= STATED GOAL =
Copy the listing from the line with "This screenshot has width=1540, height=653." up to and including the line with "Looking at the", swapping "Click" for "Tap" and keeping everything else the same. Leave out the pictures.

= RAW DATA =
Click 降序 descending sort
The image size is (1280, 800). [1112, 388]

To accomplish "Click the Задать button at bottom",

--

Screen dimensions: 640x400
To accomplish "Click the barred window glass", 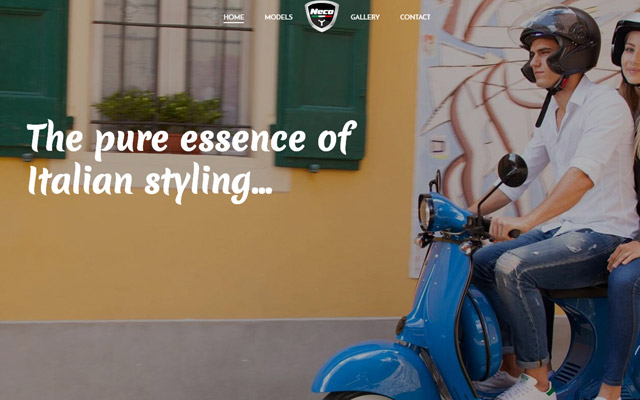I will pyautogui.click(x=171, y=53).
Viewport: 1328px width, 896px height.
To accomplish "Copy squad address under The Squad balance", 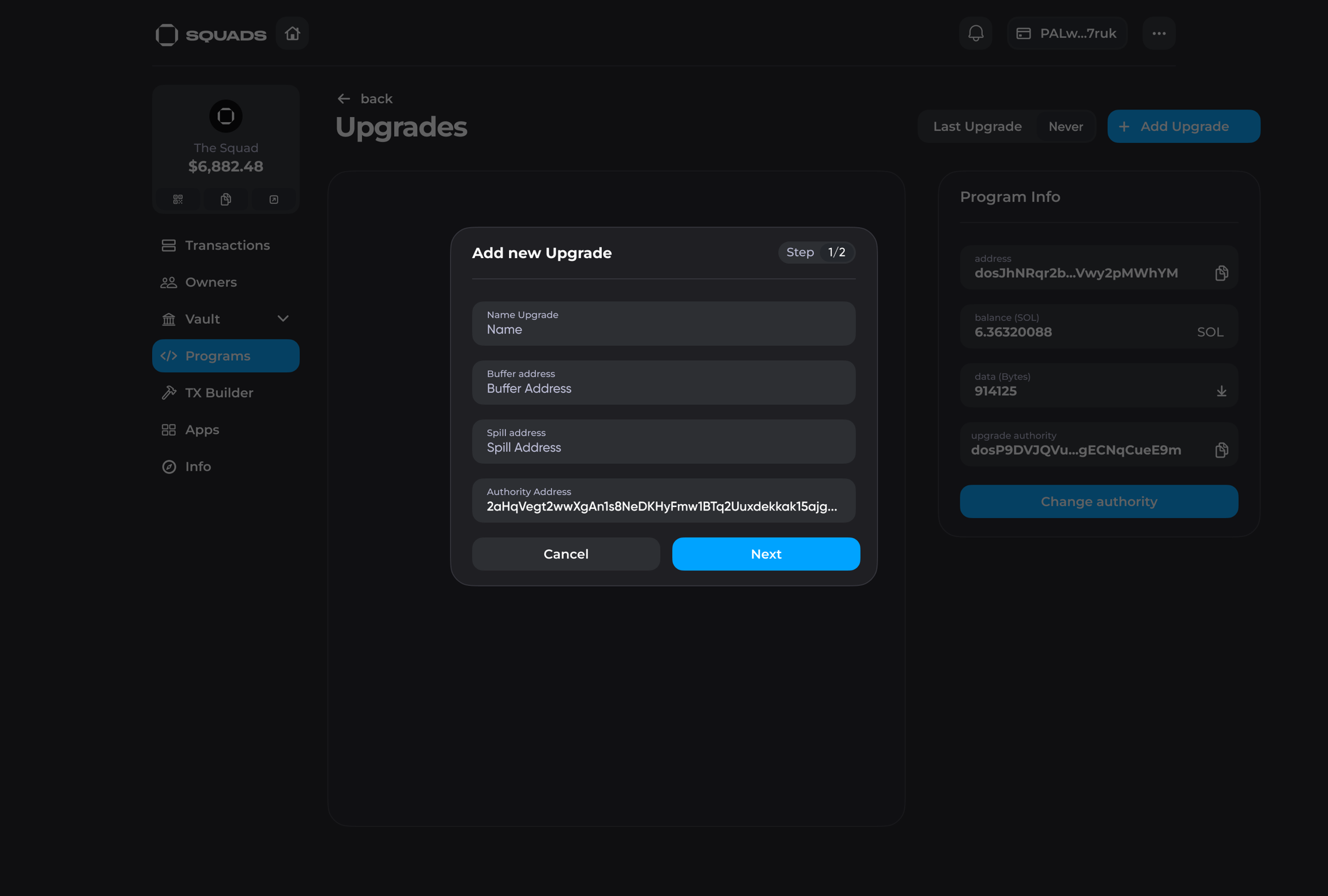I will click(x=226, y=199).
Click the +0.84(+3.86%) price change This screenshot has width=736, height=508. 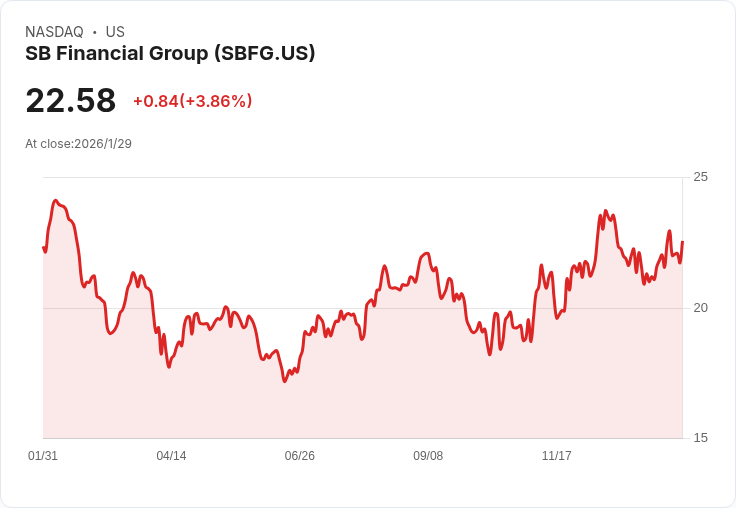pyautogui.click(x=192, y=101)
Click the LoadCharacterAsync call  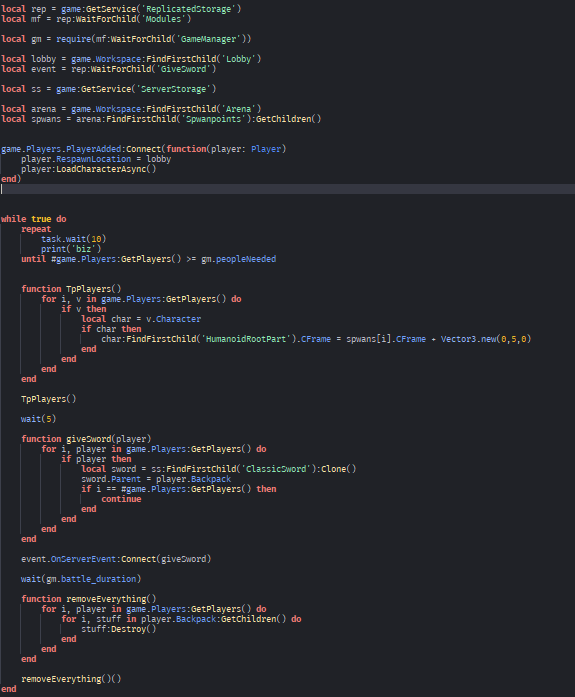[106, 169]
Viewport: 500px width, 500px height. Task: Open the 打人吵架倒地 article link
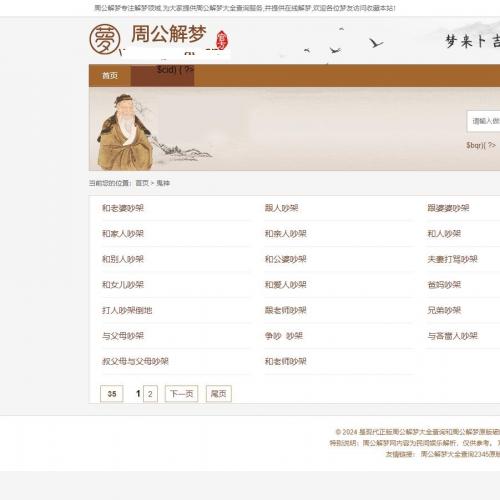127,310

...

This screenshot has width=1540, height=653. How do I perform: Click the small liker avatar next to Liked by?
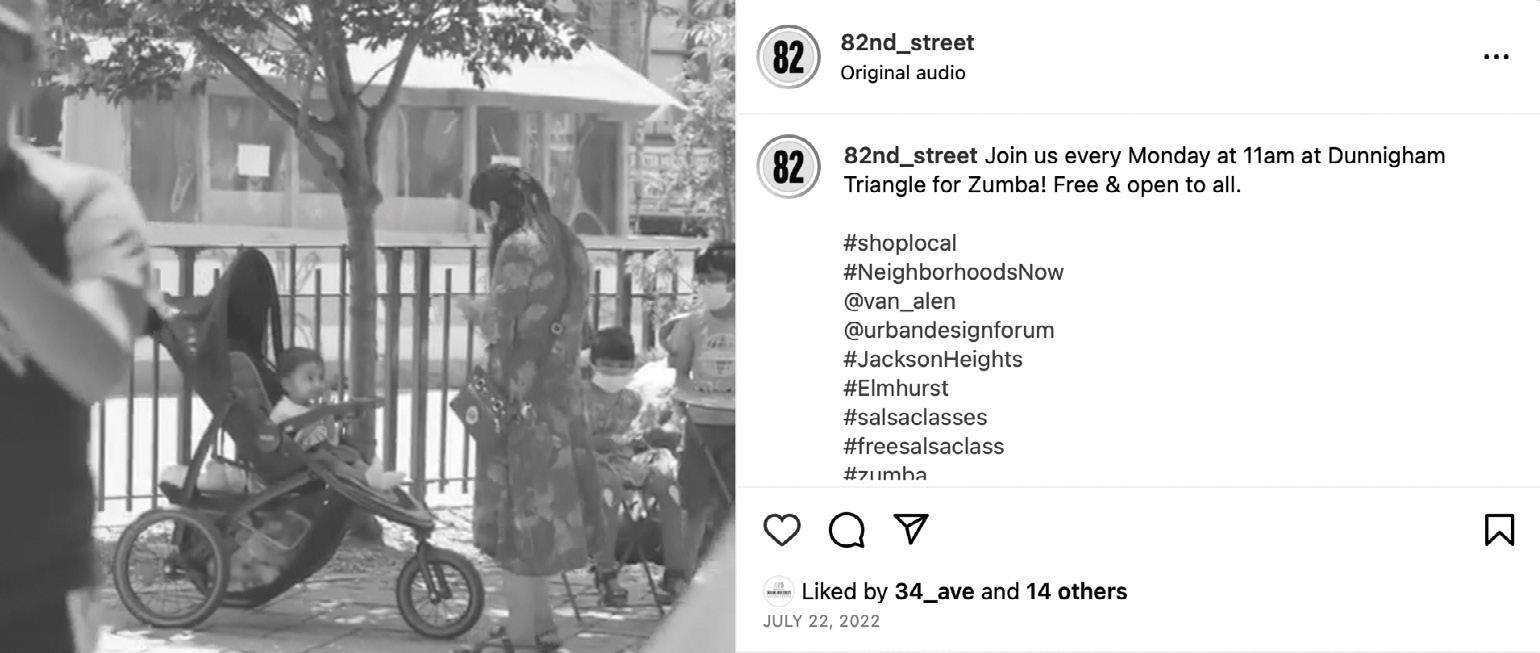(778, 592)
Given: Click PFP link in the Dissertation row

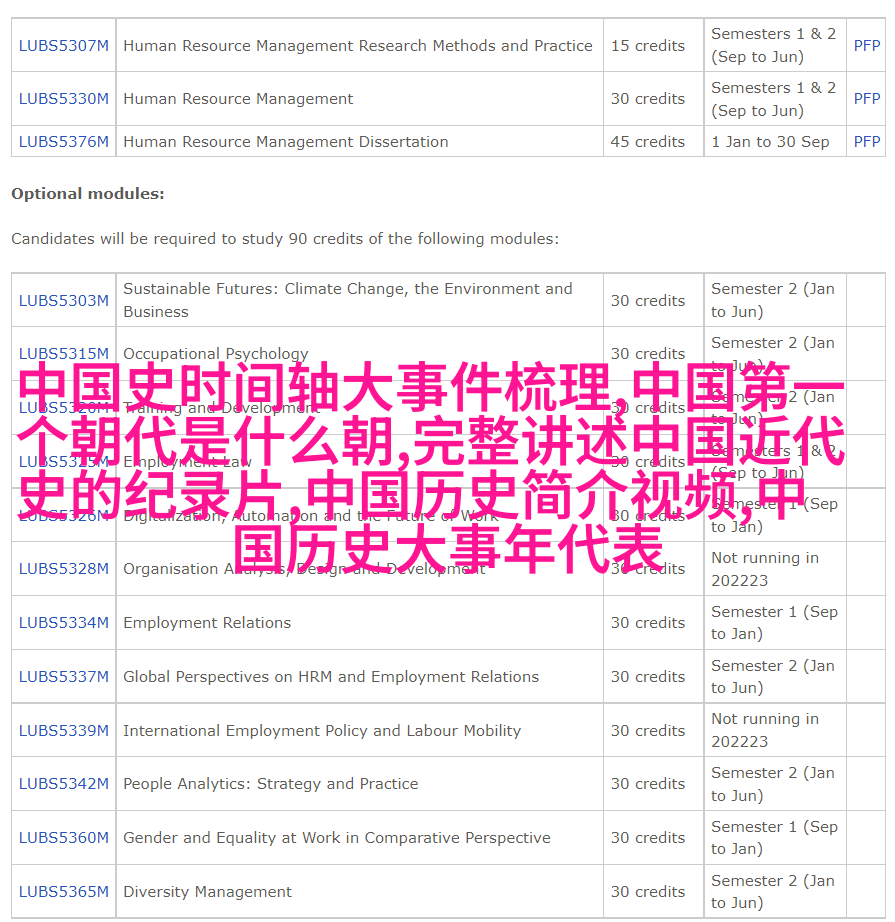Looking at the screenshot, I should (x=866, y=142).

= EXERCISE OUTPUT =
This screenshot has width=1540, height=653. How do I perform: Tap the small liker avatar next to Liked by?
(778, 592)
Given: Tap PFP link in the Dissertation row

Looking at the screenshot, I should (x=866, y=142).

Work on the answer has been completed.